Software-based Border Router
dylan.ebner at crlmed.com
Mon Sep 27 20:59:15 UTC 2010
We have looked at using open source routers for our border, but in the end we cannot make the numbers add up. Once Cisco released the x9xx ISR2 routers, the x8xx have tanked in price on the used market. So, for about the same as a vyatta router running on newer hardware that you can trust you can get a 28xx or 38xx. If you also want support, Cisco will support these at less than $100/month and that gets you access to the IOS upgrades and a 4 hr. replacement window. I know I sleep better knowing Cisco will drop off a router in less than 4 hours if one of mine fails.
From: Nathanael C. Cariaga [mailto:nccariaga at stluke.com.ph]
Sent: Sunday, September 26, 2010 4:42 AM
To: nanog at nanog.org
Subject: Software-based Border Router
Just want to ask if anyone here had experience deploying software-based routers to serve as perimeter / border router? How does it gauge with hardware-based routers? Any past experiences will be very much appreciated.

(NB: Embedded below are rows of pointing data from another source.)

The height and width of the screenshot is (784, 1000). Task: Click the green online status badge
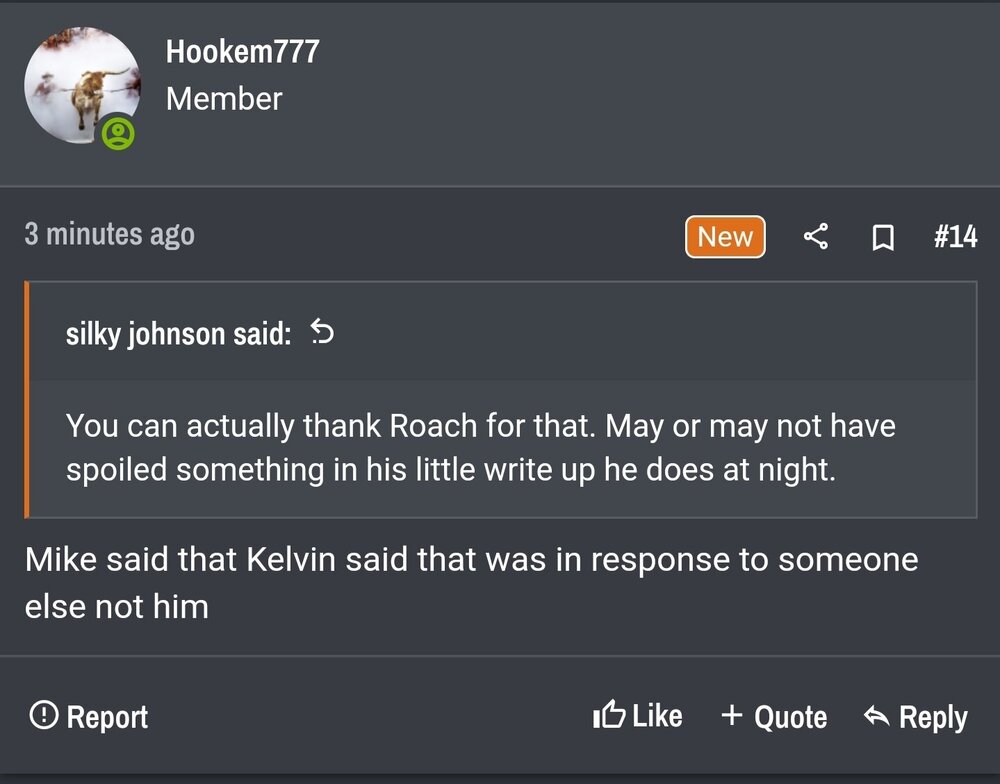click(x=119, y=134)
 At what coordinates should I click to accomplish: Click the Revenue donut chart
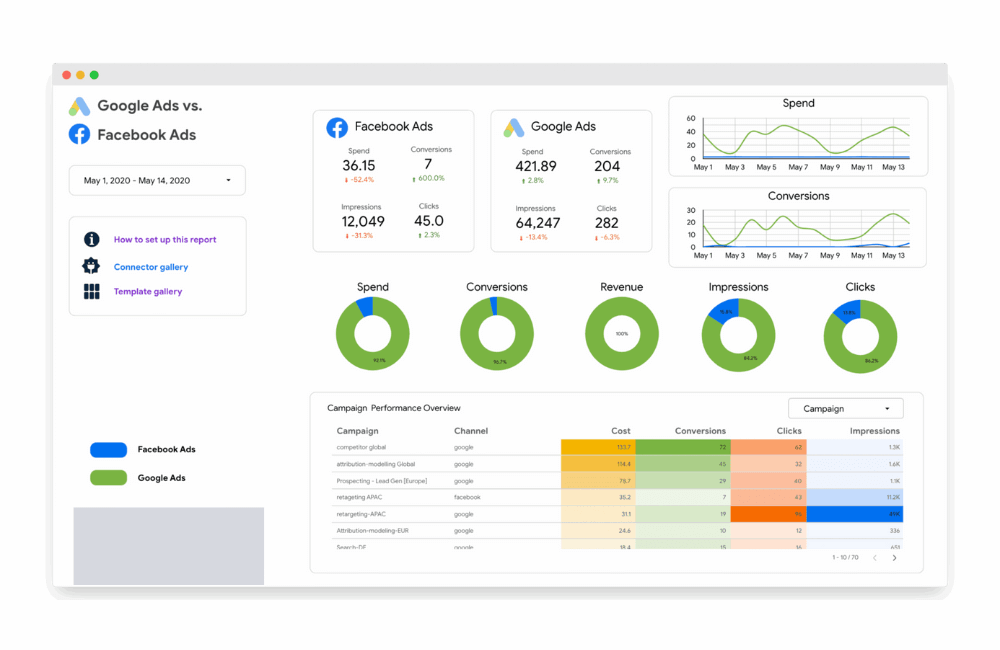pos(621,334)
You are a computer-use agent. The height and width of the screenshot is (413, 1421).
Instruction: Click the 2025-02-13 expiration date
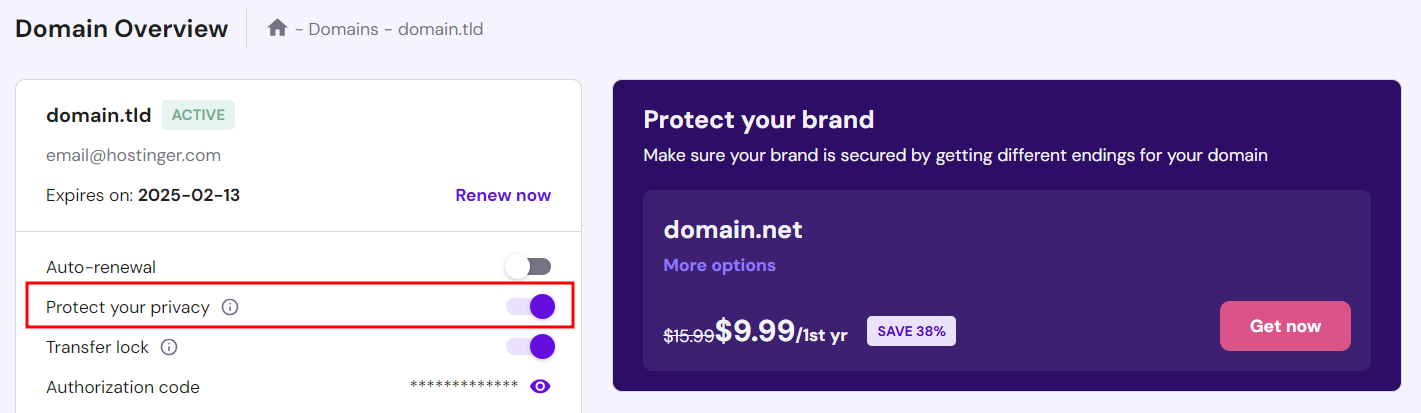pyautogui.click(x=189, y=195)
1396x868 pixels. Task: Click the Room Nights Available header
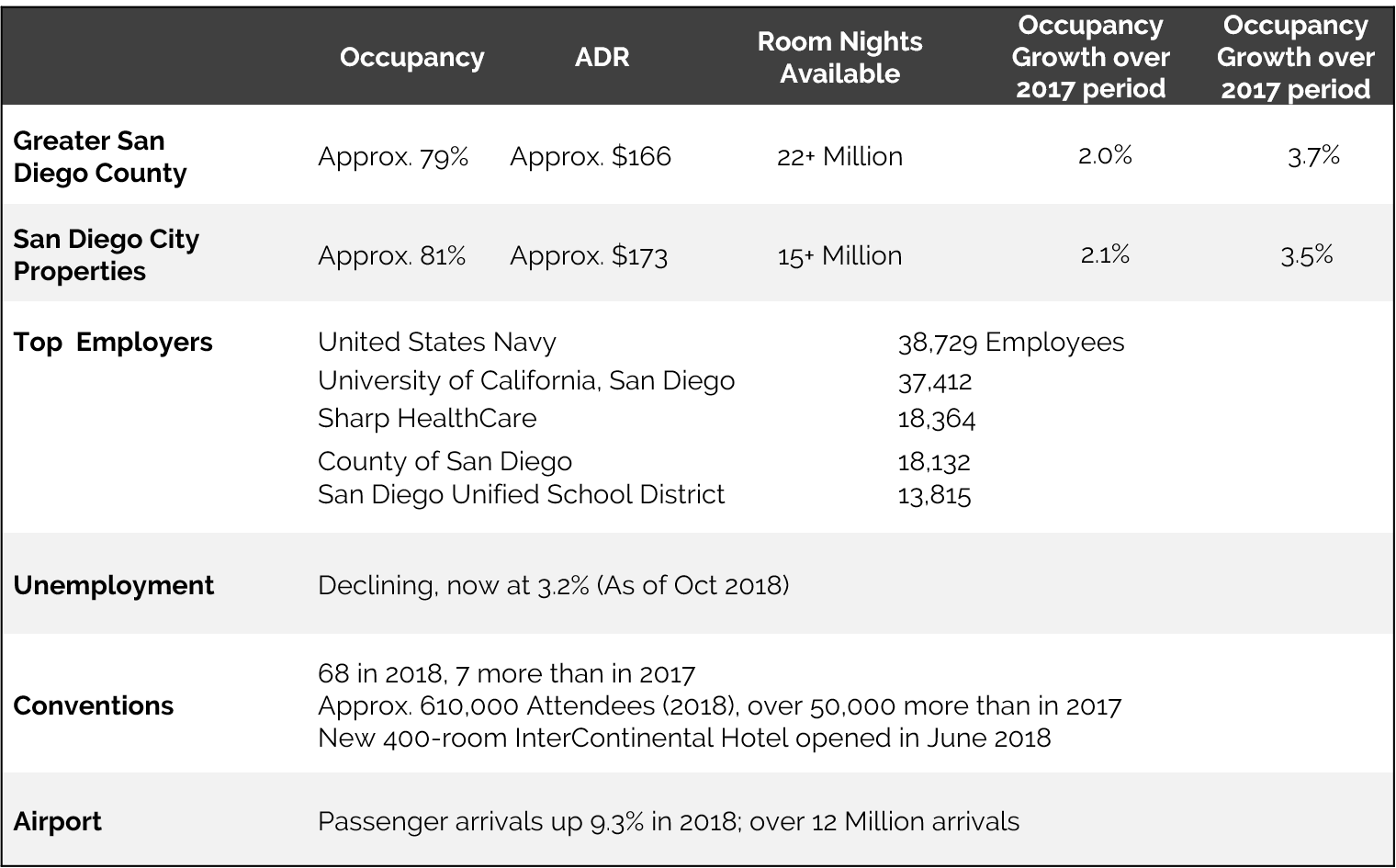(839, 58)
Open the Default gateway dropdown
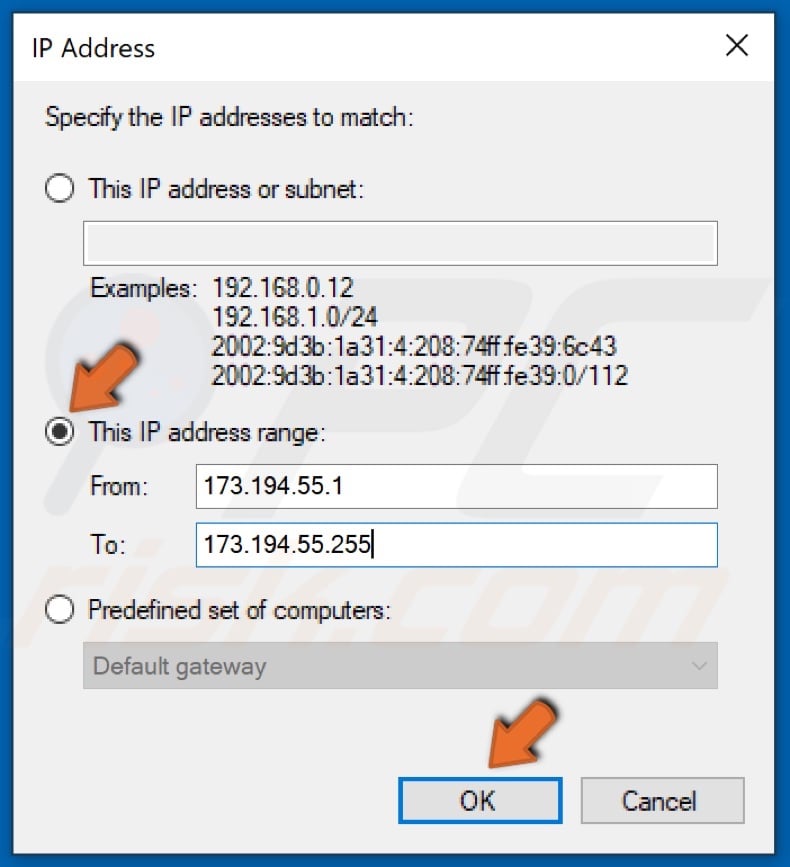 (400, 665)
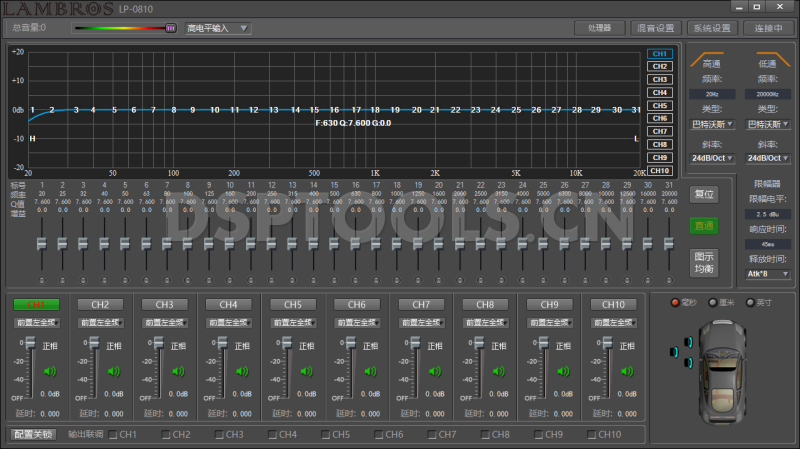Expand the high-pass slope 24dB/Oct dropdown
The image size is (800, 449).
click(714, 158)
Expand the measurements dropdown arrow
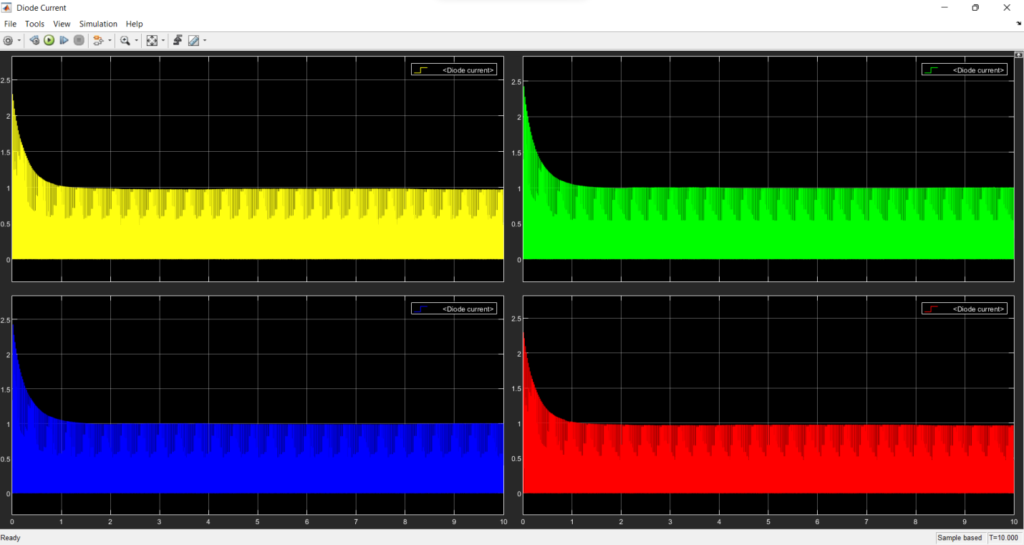Image resolution: width=1024 pixels, height=545 pixels. pos(204,40)
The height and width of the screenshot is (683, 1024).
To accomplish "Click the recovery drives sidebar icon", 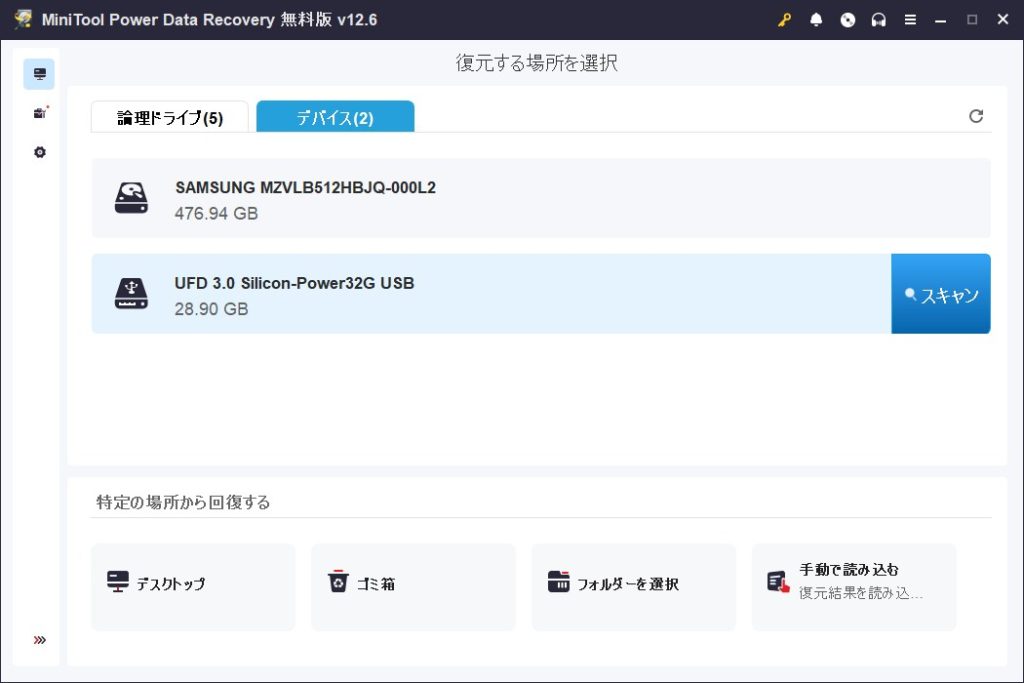I will 39,74.

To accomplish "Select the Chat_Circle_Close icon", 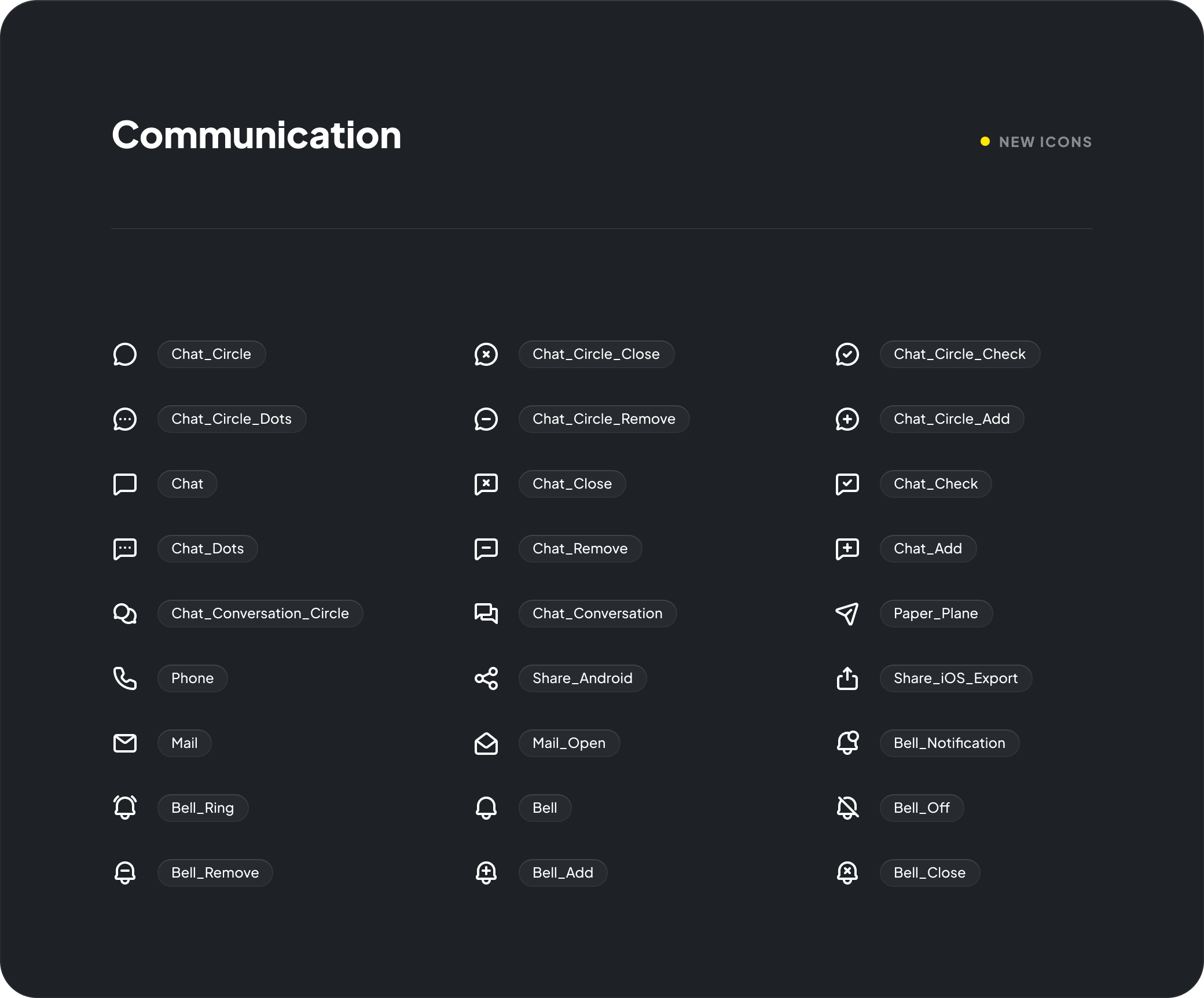I will pyautogui.click(x=486, y=354).
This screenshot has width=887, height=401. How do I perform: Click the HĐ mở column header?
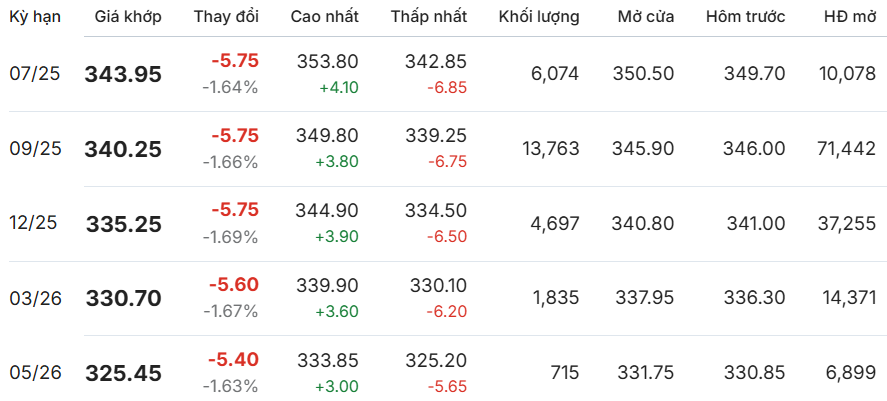pos(850,17)
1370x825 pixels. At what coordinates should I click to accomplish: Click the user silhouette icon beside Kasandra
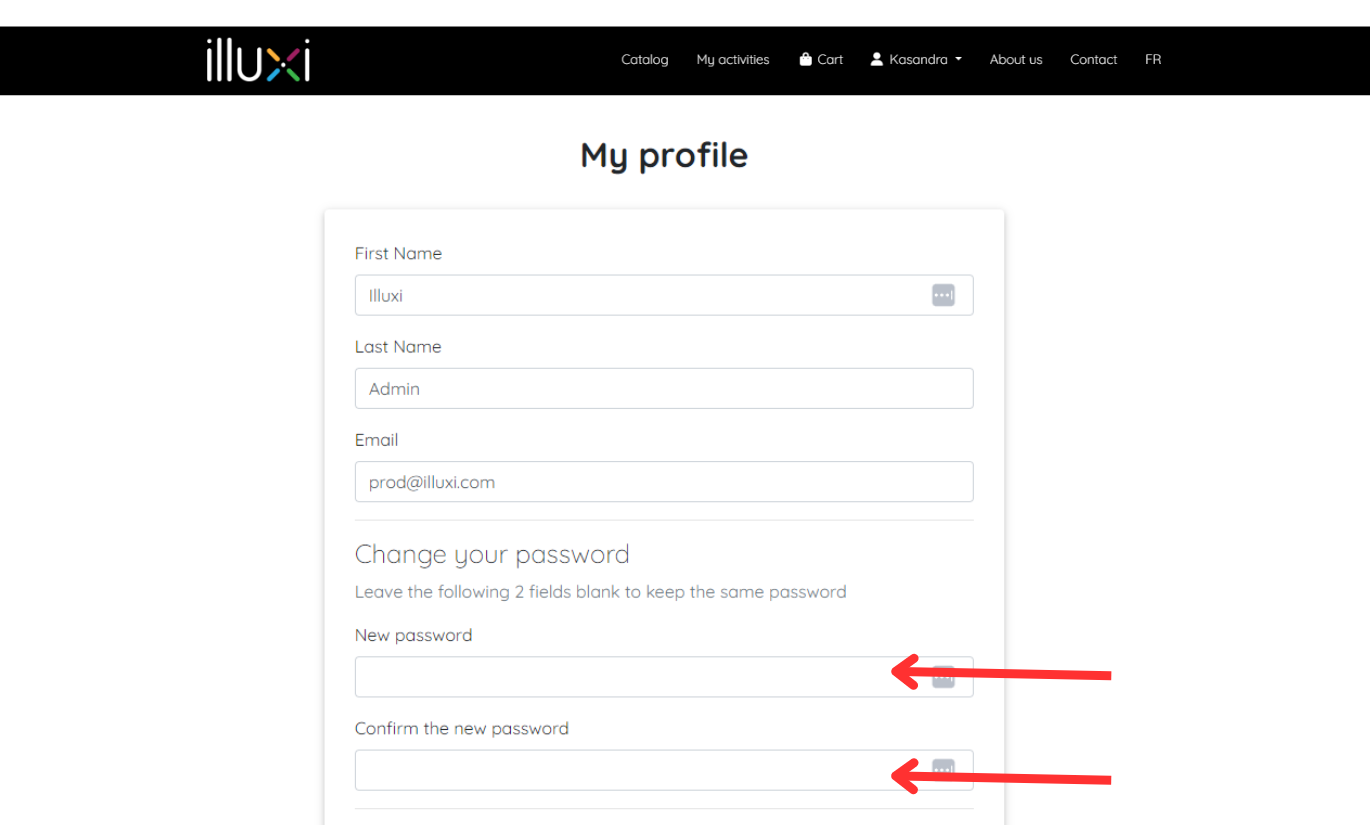pos(877,59)
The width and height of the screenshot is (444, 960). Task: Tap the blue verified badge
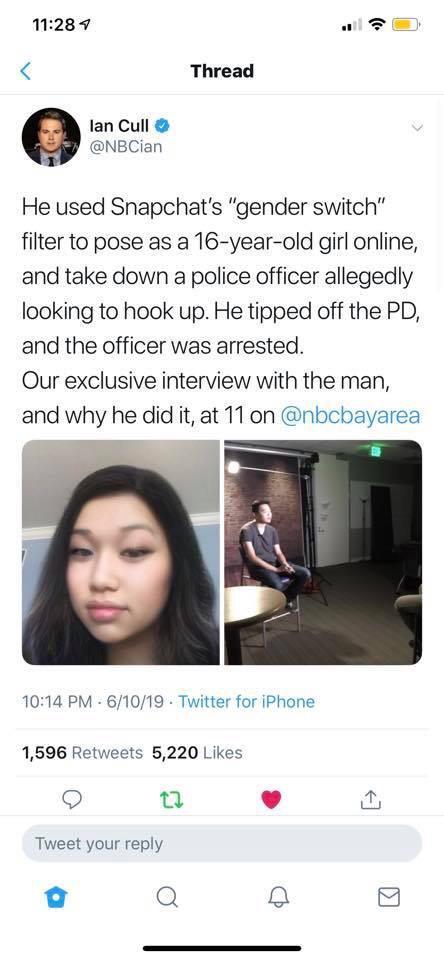click(x=162, y=126)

I wanted to know because we've been asked if we want to assume full control of the internet link (up to the router). By assuming control up to the router, we still want to configure iBGP with our parent network so that we can take advantage of some routes available to the parent network's gateway. The saddest part is presently we do not have the router to serve as our gateway this is why we are considering the use of software-based routers.